Mereka lalu mengambil tempat duduk. Dan bersiap menyantap makan yang mereka ambil tadi


“Bisa saya bicara dengan Anda Pak?” tanya seorang anak yang berdiri di sisi meja mereka. Tentu saja Adit dan Dinda kaget melihat anak itu.


“Bagaimana mungkin kamu bisa ke sini sendirian? Di mana kedua orang tuamu dan adik-adikmu?” tanya Dinda pada Bramantyo Setyo yang sekarang bernama David William McKenzie.


“Mereka sedang di bawah. Saya bilang saya ke toilet dan adik saya sudah tahu jadi dia akan memberitahu saya bilang ayah atau ibu saya menyusul ke sini,” kata anak lelaki tersebut dengan penuh percaya diri.


“Oke, saya rasa waktumu tidak terlalu banyak. Kamu mau tanya apa?” tanya Adit.


“Apa yang Anda tadi katakan semuanya benar?” tanya Bramantyo Setyo.


“Siapa Anda?” lelaki kecil itu bertanya lugas.


“Sebenarnya ibu kamu itu yatim piatu. dia anak sopir saya. Dia diangkat anak oleh ibu saya sejak berumur satu tahun karena ayahnya meninggal dan ibunya menaruh di panti asuhan.”


“Tetapi entah bagaimana, didikan ibu saya tidak berhasil. Dia menjadi perempuan nakal seperti ibunya. Suatu hari saya di jebak olehnya. Sehingga kami rutin melakukan hubungan yang tidak sebaiknya dilakukan sebelum menikah. Lalu dia mulai mengarahkan saya untuk melakukan kecurangan, mengambil uang ayah saya. Ayah saya pemilik sebuah perusahaan,” jelas Adit.


“Suatu hari dia bilang ada kamu di perutnya dan itu adalah anak saya. Karena merasa bertanggung jawab, saya pun memberikan dia tempat tinggal untuknya tapi kami tidak menikah. Ingat kami tidak pernah menikah. Saya menikah dengan istri saya ini, ibumu pun datang karena dia adik angkat saya.”

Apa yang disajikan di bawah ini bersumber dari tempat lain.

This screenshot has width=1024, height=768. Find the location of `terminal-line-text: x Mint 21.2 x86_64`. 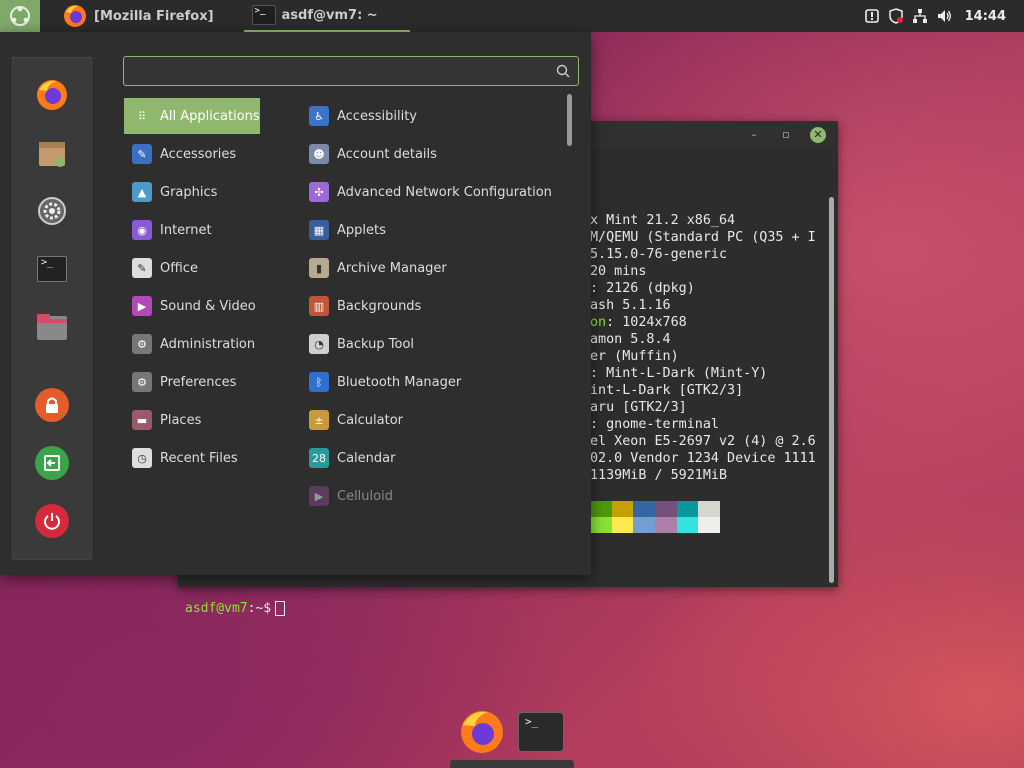

terminal-line-text: x Mint 21.2 x86_64 is located at coordinates (663, 220).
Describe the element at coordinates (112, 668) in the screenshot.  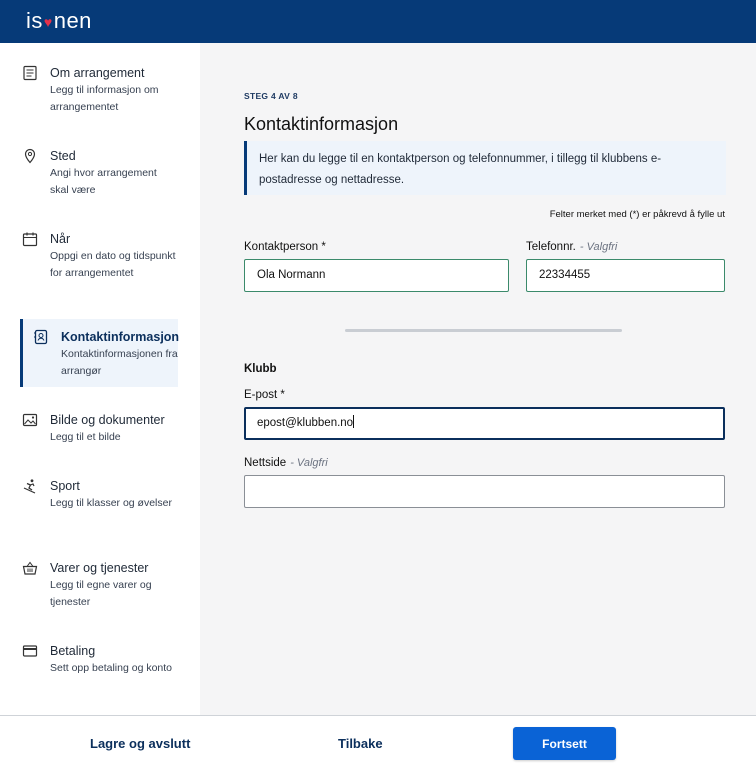
I see `sidebar-item-desc: Sett opp betaling og konto` at that location.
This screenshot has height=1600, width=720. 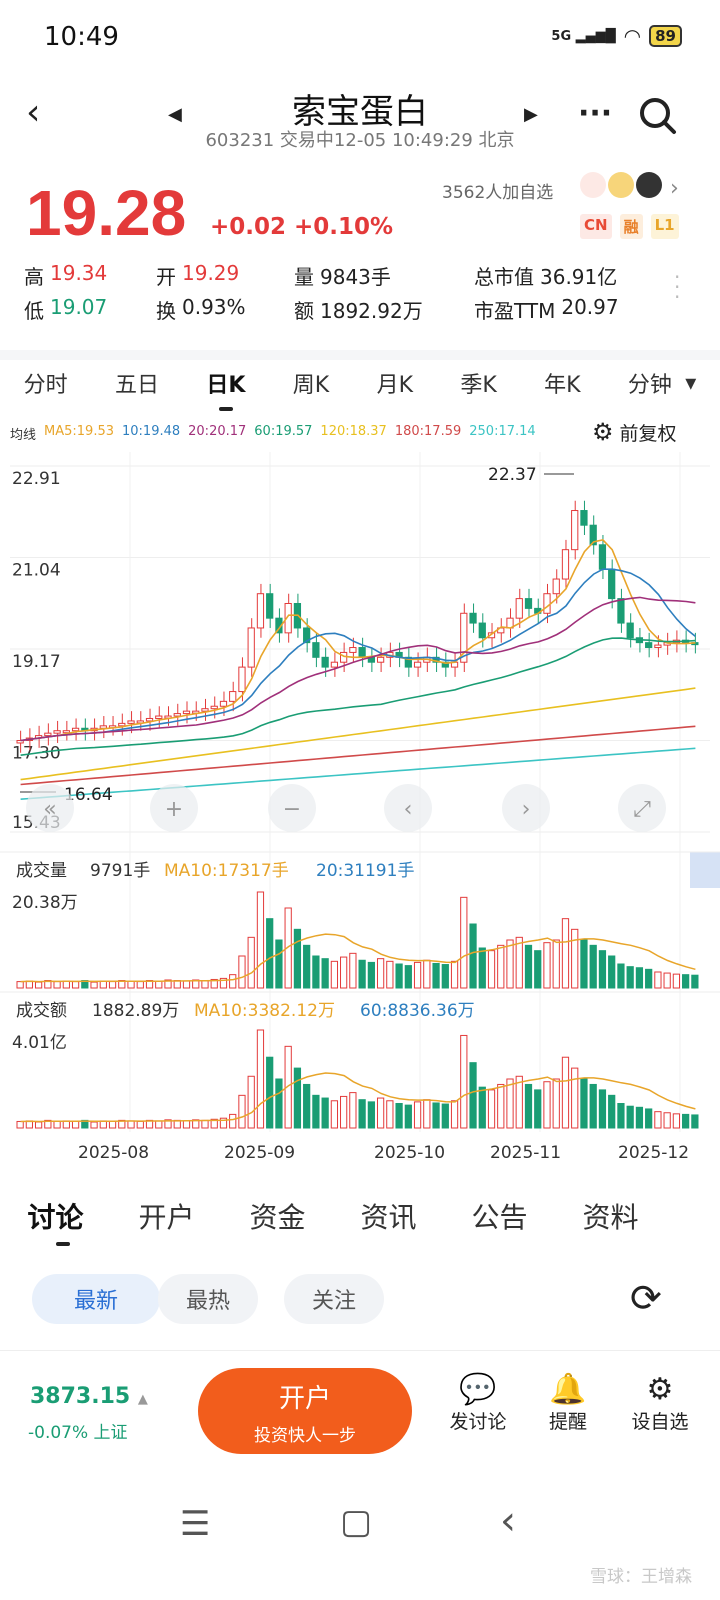 I want to click on price-tick-label: 21.04, so click(x=36, y=571).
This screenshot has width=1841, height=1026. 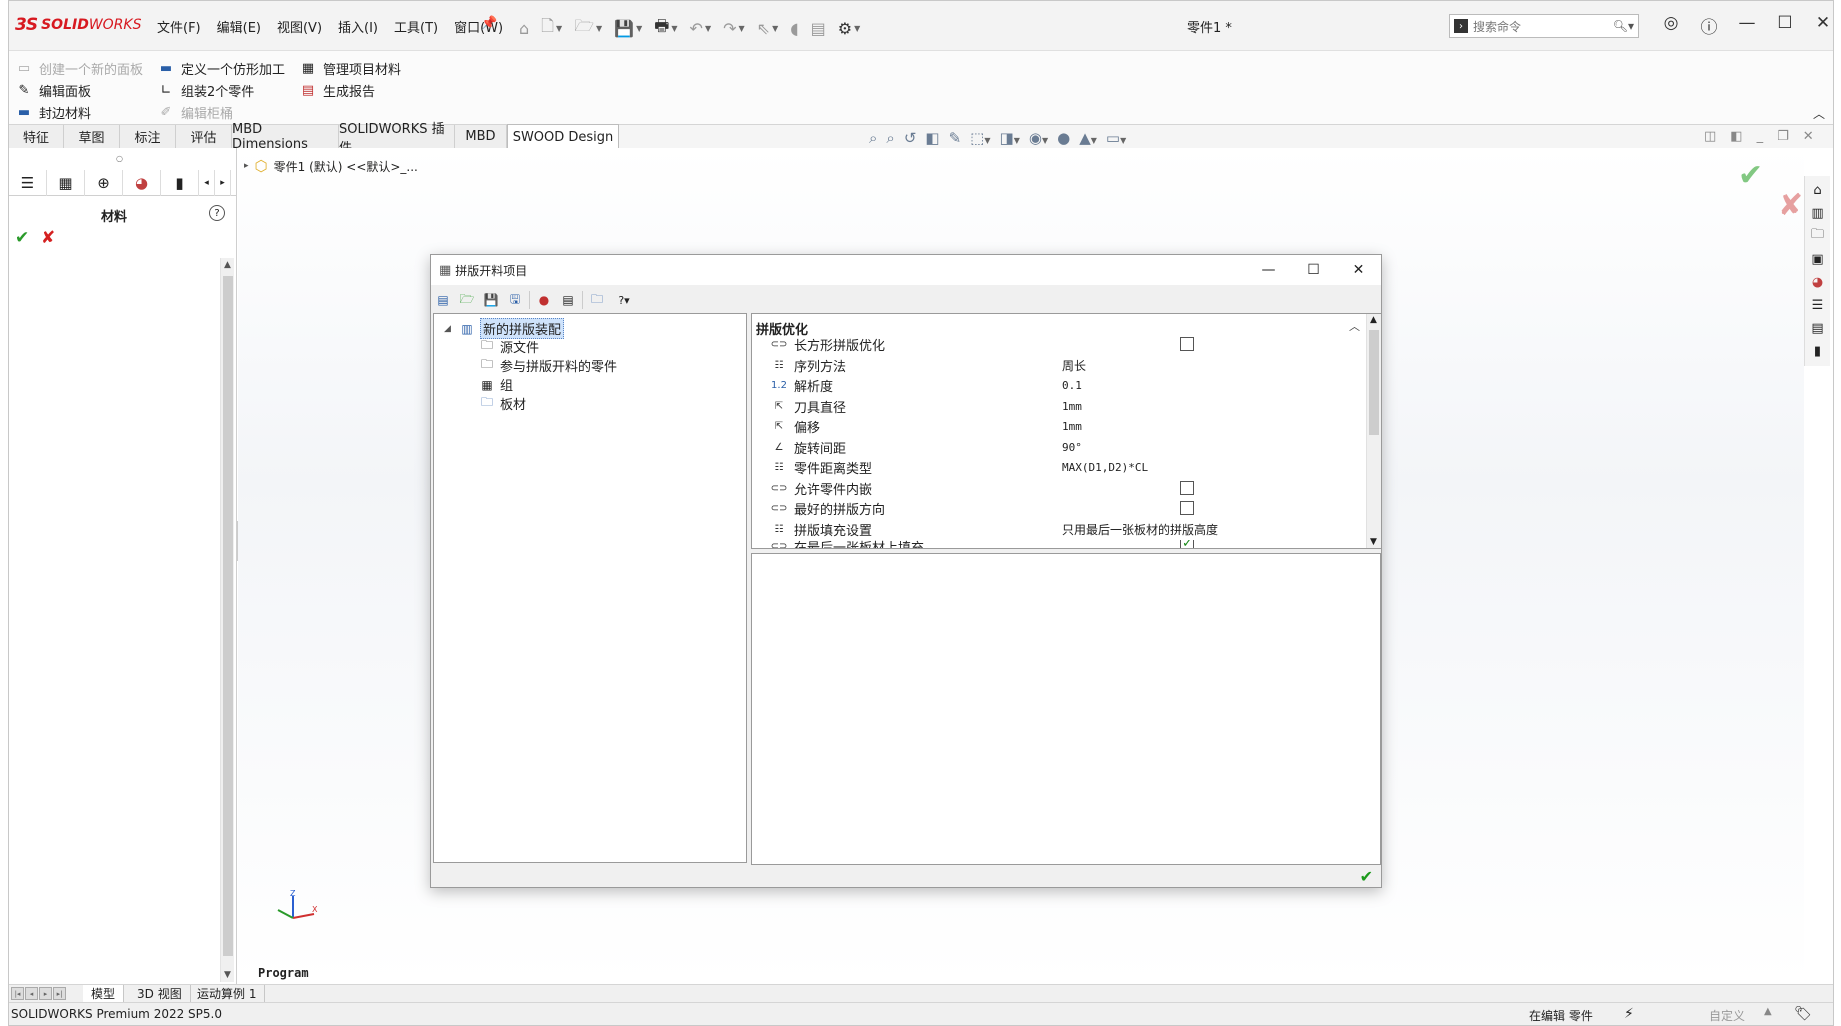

“Suatu hari istri saya ini tahu kalau ibu kamu itu saya pelihara sebagai istri simpanan. Saya membelikan dia mobil dan rumah. Padahal saya tidak membelikan itu semua pada istri saya. Karena ibu kamu menuntut harus dibelikan.”


“Dia minta rumah katanya untuk membuat kamu nyaman. Begitu pun  mobil juga agar kamu tidak kepanasan bila cari taksi. Karena saya cinta anak, saya berikan apa yang dia minta dengan alasan namamu sebagaai anak saya.”


“Ternyata ayah saya tidak buta. Dia mengadakan tes DNA antara kamu dan saya dan ternyata hasilnya kamu bukan anak saya. Itu pertama kali saya kecewa sama ibu kamu yang sudah menipu saya.”


“Sejak dia mengaku hamil ternyata dia melakukan itu karena pacarnya yaitu ayahmu tidak berani mengakui kamu itu anaknya, sebab saat itu ibumu banyak lelaki lain dan juga ayah kandungmu itu punya istri sah.”


“Itu kenyataannya. Karena uang yang saya belikan rumah dan mobil adalah hasil dari korupsi di perusahaan, maka semua disita dan sebagai penyebab korupsi itu ibu kamu ditahan polisi.”


“Saat itulah ayah kandungmu datang sebagai pahlawan. Dia membebaskan ibumu diam-diam dan melarikan diri ke sini. Itu kenyataannya. Kalau kamu tak percaya ini alamat email saya. Akan saya berikan semua bukti apa yang ibu dan ayah kamu lakukan di Indonesia dulu,” kata Adit.


“Jadi saya dulu pernah jadi anak Anda?” tanya anak lelaki tersebut menatap lekat mata Adit.